— Begin DOCUMENT TEXT —
It seems like a good day for my first post to the blog.
A number of readers might be interested in this paper, which reports new experimental findings on laypeople's take on Gettier cases. Comments welcome. Title and abstract:
A conspicuous art: putting Gettier to the test
Professional philosophers say it’s obvious that a Gettier subject does not know. But experimental philosophers and psychologists have argued that laypeople and non-Westerners view Gettier subjects very differently, based on experiments where they ascribe knowledge to Gettier subjects at statistically significant rates. I argue that when effectively probed, laypeople and non-Westerners unambiguously agree that Gettier subjects do not know.
Interested parties will also want to check out this recent paper, if they haven't already. (You really should have already.)



Very cool studies, John. Have you given any thought to doing similar studies in the philosophy of language (to test earlier studies claiming that non-Westerners have different intuitions in Kripke/Godel cases)?
— End DOCUMENT TEXT —
— Begin DATA —
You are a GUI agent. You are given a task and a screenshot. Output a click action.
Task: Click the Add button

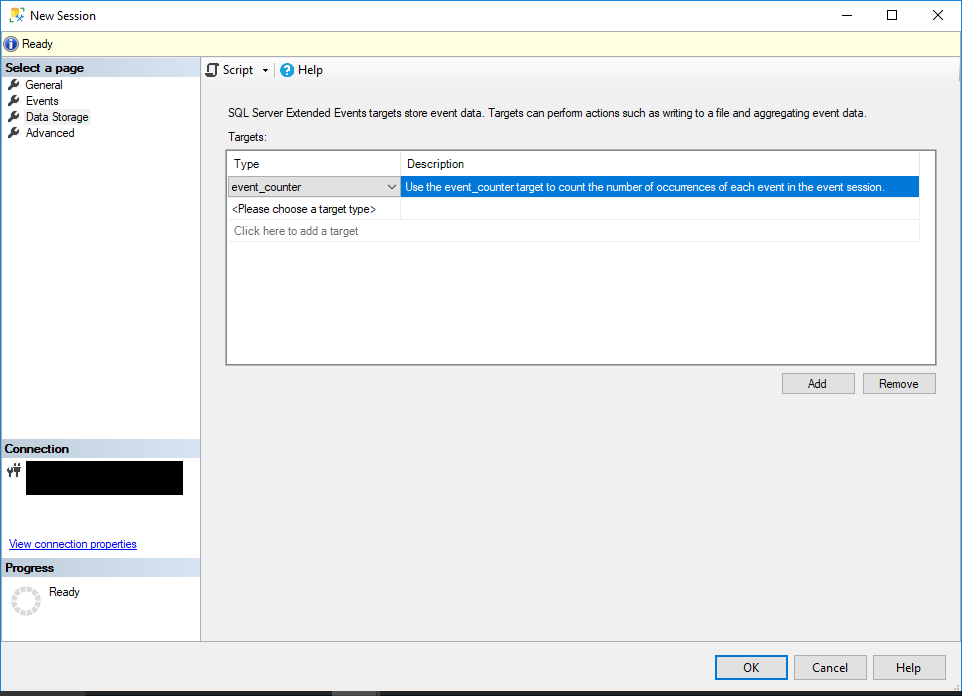817,383
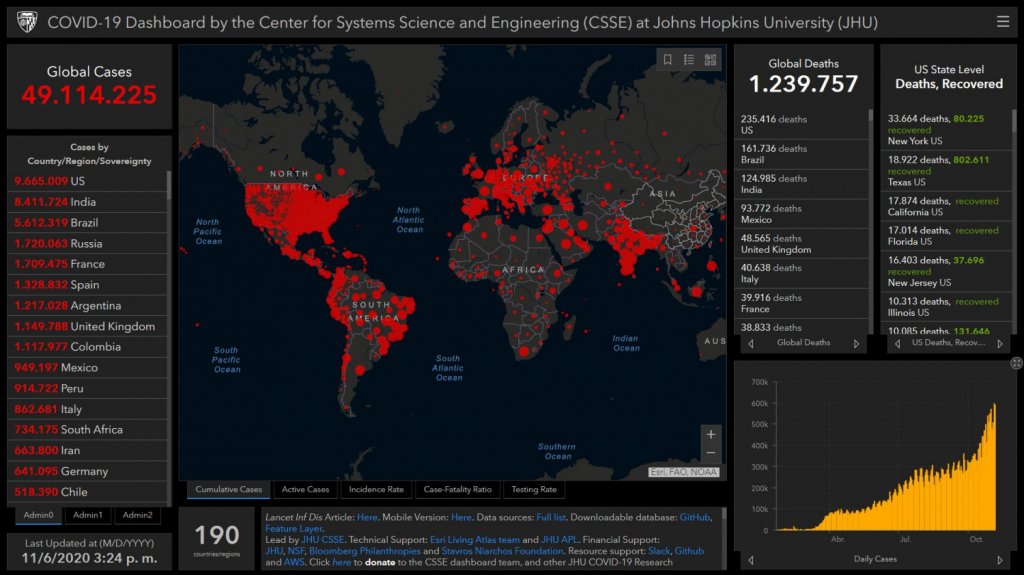Zoom out on the map
1024x575 pixels.
click(x=711, y=453)
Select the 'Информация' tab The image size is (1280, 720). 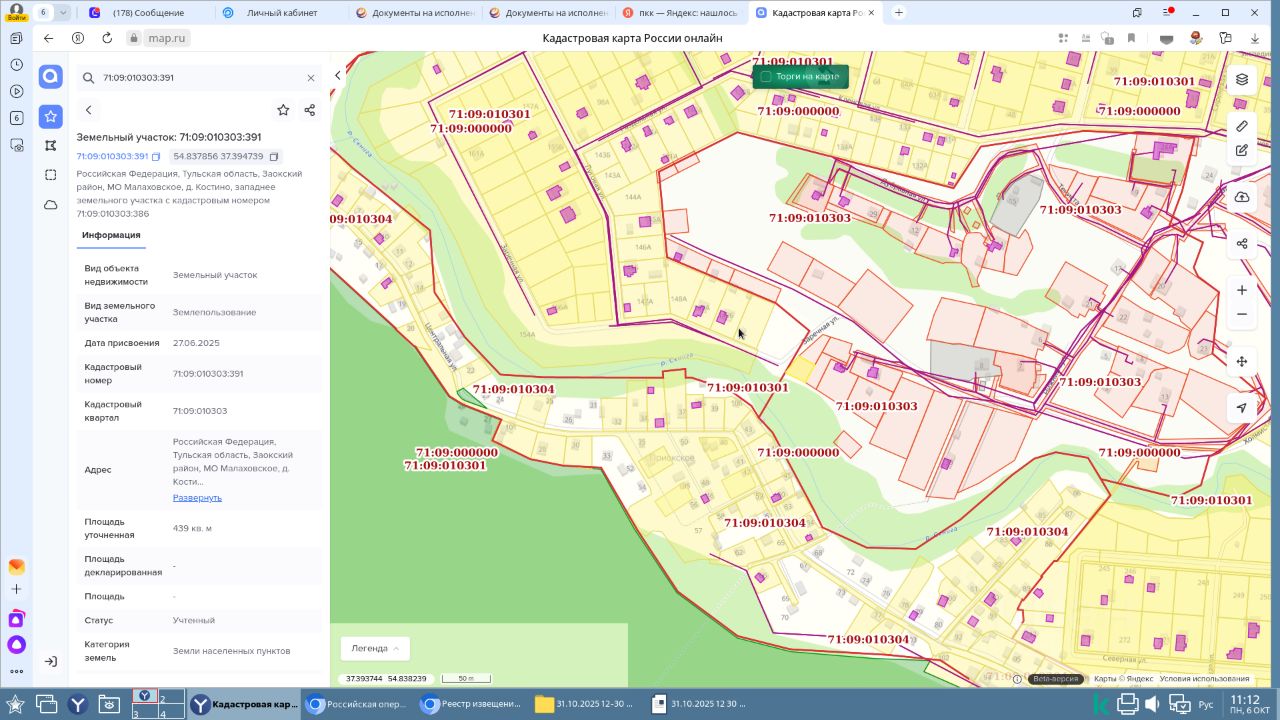111,235
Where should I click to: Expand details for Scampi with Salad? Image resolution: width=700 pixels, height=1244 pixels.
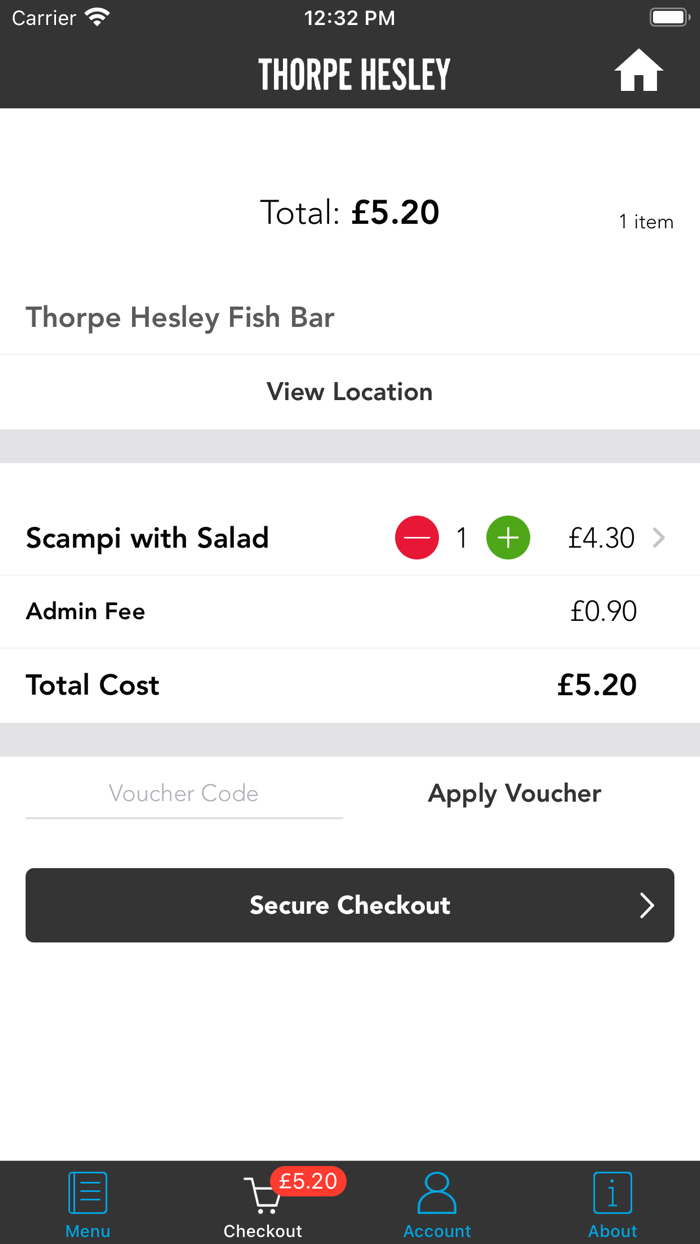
— End DATA —
## EXERCISE TASKS
1/ In the blog post on Gettier cases, what is the title of the paper being announced?
2/ Quote everything in the blog post on Gettier cases from "Interested parties will" down to "in Kripke/Godel cases)?".

## EXPECTED OUTPUTS
1/ A conspicuous art: putting Gettier to the test

2/
Interested parties will also want to check out this recent paper, if they haven't already. (You really should have already.)



Very cool studies, John. Have you given any thought to doing similar studies in the philosophy of language (to test earlier studies claiming that non-Westerners have different intuitions in Kripke/Godel cases)?